**Work item A:**
Answer these questions from the blog post below:
(i) What date appears at the top of the blog post?
(ii) Besides Facebook, which three kinds of material does the blog post call loaded?
(iii) According to the quoted passage, what do American lawyers now demand to see before proceedings start?
**Work item B:** Repeat word for word a portion of the blog post below. Begin at the words "It's also rude" and stop after "a legal skirmish.".
**Work item C:** Pick up the blog post below on keeping things off Facebook, and continue writing from the point where its text ends.

**Text provided:**
+--
Saturday, December 8, 2012

Keep It Off Facebook!


Facebook, email, texts, and recorded voice mails are loaded material. Once they are out, you cannot take them back. If you don't want any of it used against you, don't publish it!

It's also rude and bad etiquette to disrespect an ex-partner on social media. You will regret it, either when you cool down or when you face up to it in a legal skirmish.

Plus? It can be part of the discovery process! As Richard Adams warns in "Facebook a top cause of relationship trouble, say US lawyers".

"Even though the rate of divorce in the US has remained largely stable in recent years, American divorce lawyers and academics [are] picking out Facebook as a leading cause of relationship trouble, with American lawyers now demanding to see their clients' Facebook pages as a matter of course before the start of proceedings.
+--
**Data provided:**
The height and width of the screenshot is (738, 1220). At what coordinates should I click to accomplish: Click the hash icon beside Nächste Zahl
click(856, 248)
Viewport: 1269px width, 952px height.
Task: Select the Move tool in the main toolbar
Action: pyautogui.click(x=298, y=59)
+--
**Exercise output A:**
(i) Saturday, December 8, 2012
(ii) Email, texts, and recorded voice mails
(iii) Their clients' Facebook pages

**Exercise output B:**
It's also rude and bad etiquette to disrespect an ex-partner on social media. You will regret it, either when you cool down or when you face up to it in a legal skirmish.

**Exercise output C:**
"... One spouse connects online with someone they knew from school. The person is emotionally available and they start communicating through Facebook," said Dr. Steven Kimmons, a clinical psychologist and marriage counselor at Loyola University Medical Centre near Chicago... A 2010 survey by the American Academy of Matrimonial Lawyers (AAML) found that four out of five lawyer of five lawyers reported an increasing number of divorce cases citing evidence derived from social networking sites in the past five years, with Facebook being the market leader...

Photographs harvested from social networking sites... are a particularly rich source of damning evidence, according to divorce lawyers."

Both my husband and I have blocked his OP from our Facebook profiles and adjusted our privacy settings. We haven't done the same for my OP because we are all friends. We are kind to one another online, share funny stories, and are "friends" with each other's parents. You have to be absolutely sure you can stay on the high road or lock down all your privacy settings. I am SO not kidding.

It gets scarier. Get a load of this article by Leanne Italie from MSNBC: "Facebook is divorce lawyers' new best friend." WHAT? Argh! Forgot to de-friend your wife on Facebook while posting vacation shots of your mistress?

Her divorce lawyer will be thrilled.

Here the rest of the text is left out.